Di dekatnya di jalan yang sama (Jalan Hayam Wuruk) terdapat tempat hiburan Thalia yang memutar opera-opera Stambul (dari kata Istanbul di Turki).

Di seberangnya ada Jalan Gajah Mada. Di sini terdapat bekas kediaman Mayor Cina, Khouw Kim An, yang dulunya merupakan gedung paling indah di Jakarta Kota. Kini bangunan itu dihimpit gedung bertingkat 30 yang dibangun Modern Group.

Rumah bergaya negeri leluhur ini punya puluhan kamar. Karena, ia memiliki banyak istri dan selir, yang hidup dalam satu gedung.
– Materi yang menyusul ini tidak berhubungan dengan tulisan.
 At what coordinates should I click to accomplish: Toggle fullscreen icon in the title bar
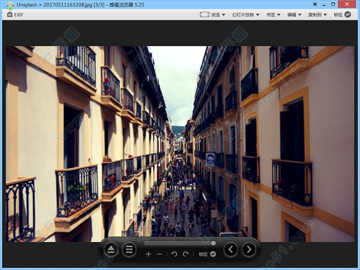tap(314, 5)
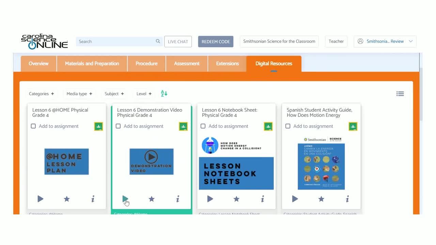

Kebiasaan yang dianggap umum kala itu.
          
Di dekat stasiun kereta api BEOS, Jakarta Kota, seberang Gereja Portugis (Sion), terdapat jembatan Jassem (kini Jembatan Batu). Pada tempo doeloe masyarakat sering menyaksikan pesta-pesta meriah di sekitar jembatan ini.

Seperti saat pelantikan kapiten Cina ke-12 Lim Bengko pada masa Gubernur Jenderal Van der Parra (1771-1775). Pawai besar diikuti musik, barongsai, nyanyian, dan tarian, yang diikuti ratusan pengarak, dimulai dari jembatan ini keliling Jakarta Kota.


Masih di kawasan Glodok, terdapat Jalan Jie Lak Keng. Orang menyebutnya Jalan Jelakeng, artinya tempat nomor 26.

Di sini ada perkumpulan silat Pa Te Koan yang artinya delapan pendekar. Ketika terjadi pembantaian orang-orang Cina (1740), banyak suhu (guru) tewas melawan Belanda. Maka, di dekatnya ada Kampung Pa Tie Kei (delapan jenazah).

Ada juga yang mengatakan Pa Te Koan berarti delapan teko. Karena, istri seorang kapiten Cina yang dermawan setiap hari menyediakan delapan teko teh di depan kediamannya untuk mereka yang lewat. Ketika itu daerah ini masih sepi, belum ada yang menjual makanan dan minuman.

Terletak di sebelah kiri Jalan Pangeran Jayakarta, kurang lebih satu kilometer dari Stasion Beos terdapat Jalan Taruna, jalan sempit yang tidak dapat dilalui kendaraan bermotor. Dulu jalan ini bernama Jalan Souw Beng Kong, nama Kapiten Cina pertama yang dimakamkan di sini. Dia diangkat oleh Gubernur Jenderal JP Coen pada 1619 setelah hijrah ke Batavia dari Banten.

Kini makam tersebut hanya tinggal batu nisannya. Karena, seluruh bagian makam itu sudah menyatu dengan rumah penduduk.

Sampai pertengahan 1960-an di tiga RT di kawasan ini seluruhnya merupakan tempat pemakaman orang-orang Cina. Ia pernah membangun sebuah wisma mewah di dekat kastil (benteng) di Prinsenstraat (kini Jalan Cengkeh) Pasar Ikan, Jakarta Utara.

Kaum Cina perantauan (hoakiau) pada umumnya bangga menjadi ahli waris kebudayaan leluhurnya.

Mantan PM Singapura Lee Kuan Yew yang dianggap sebagai bapak bangsa Singapura pernah mengemukakan, "Adalah Konfusionisme yang menjalin persatuan dalam keluarga, yang pada gilirannya membesarkan anak cucunya menjadi cendekiawan yang tangguh, tahan banting dalam menghadapi tantangan. Kita adalah contoh hidup dari rakyat Cina, yang berkat ilham dan kebudayaan Cina, maka dapat berprestasi gemilang."